The news that Google executive Forrest Hayes died on a yacht after being injected with heroin by a “date” he met on a website that connects “sugar daddies” with “sugar babies” has prompted not only charges against the woman, 26-year-old Alix Tichelman, and an investigation of a similar death (ruled accidental) involving Tichelman in 2013, but also questions about the website that brought the husband and father into contact with the woman who literally killed him.

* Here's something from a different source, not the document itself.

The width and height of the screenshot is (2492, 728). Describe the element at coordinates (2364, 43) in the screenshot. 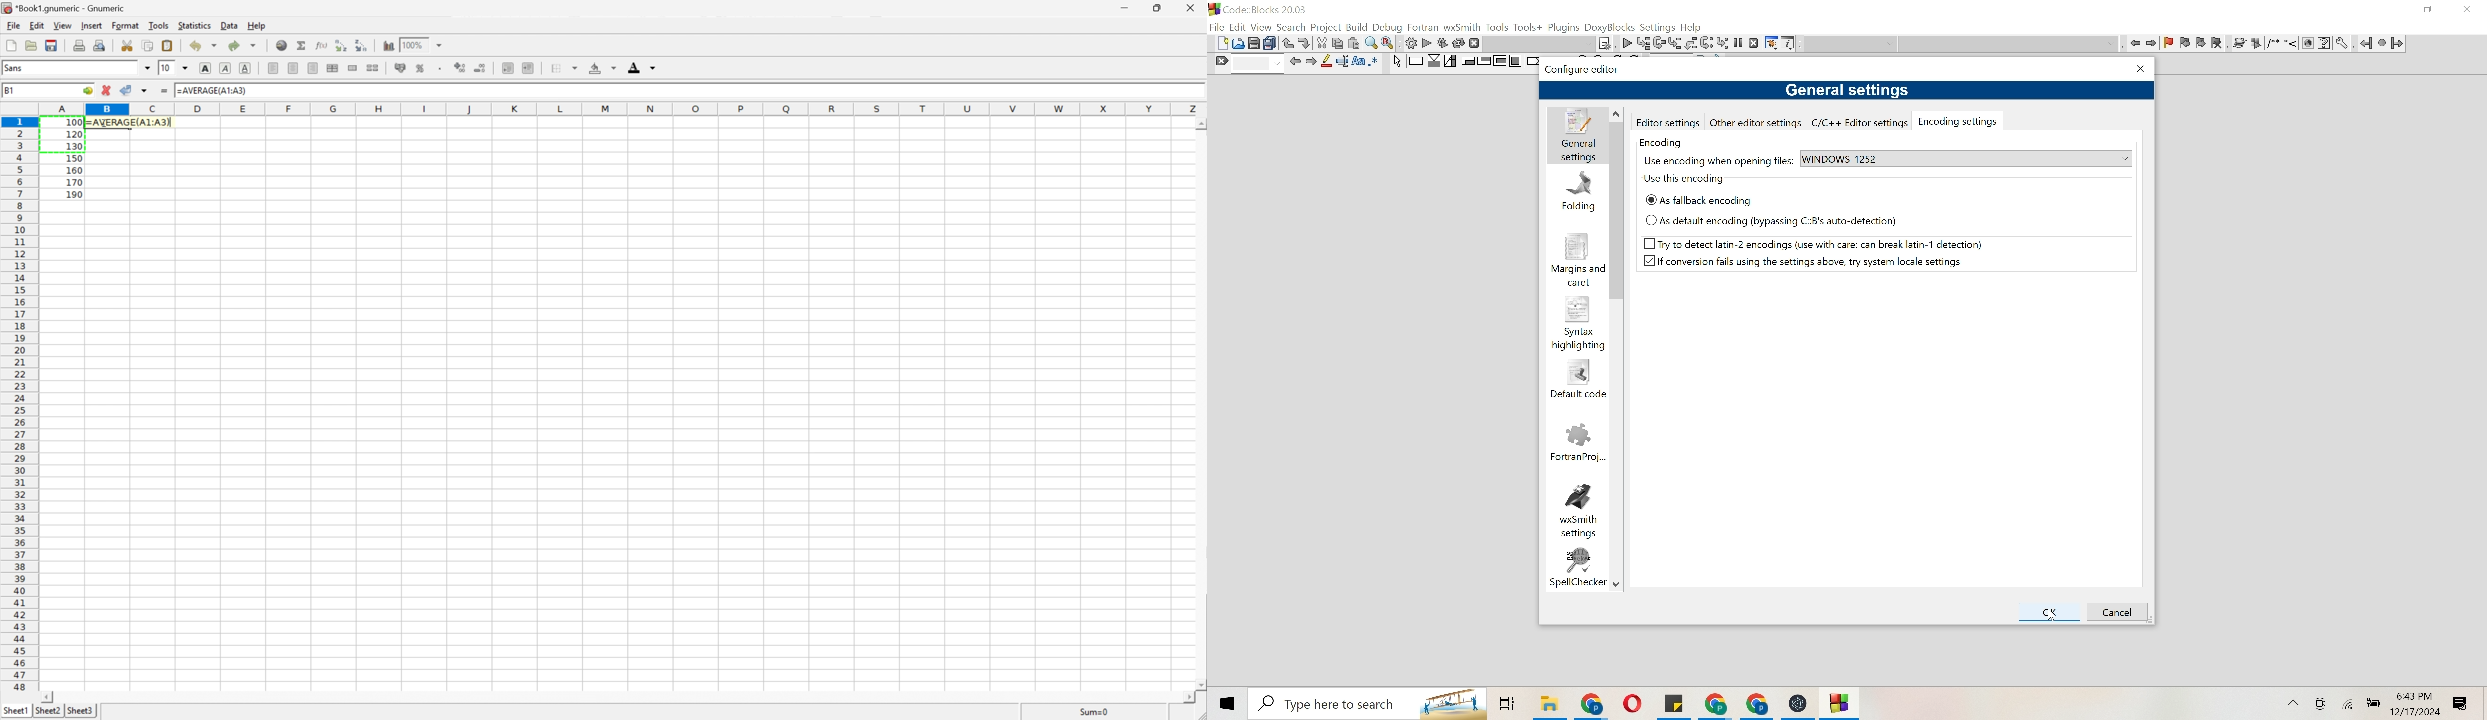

While police have described the woman as a high-priced escort with an ongoing “prostitution relationship” with the executive, the website “Seeking Arrangements” denies that its site in any way condones prostitution. According to the site’s spokesperson, “What we do know is that these were two adults that were involved in a consensual relationship that was ongoing. This appears to be a case of recreational drug use gone wrong.”
Actually, it appears to be quite a bit worse than that. It wasn’t just that Tichelman allegedly injected Hayes with a lethal dose of heroin. The security cameras show her injecting the heroin, and then watching as Hayes’ body went limp. Instead of calling 911, as anyone with an ounce of humanity would do, Tichelman allegedly finished her wine, packed up her needles and heroin, and then stepped over his body to leave, pausing only to reach back and pull down the blinds so no one would see the dying man inside.
This is, of course, according to the police. Tichelman is innocent until proven guilty. But if the report of what was captured on camera is correct, she deserves to be charged not with manslaughter (the current charge against her, along with drug and prostitution charges), but murder.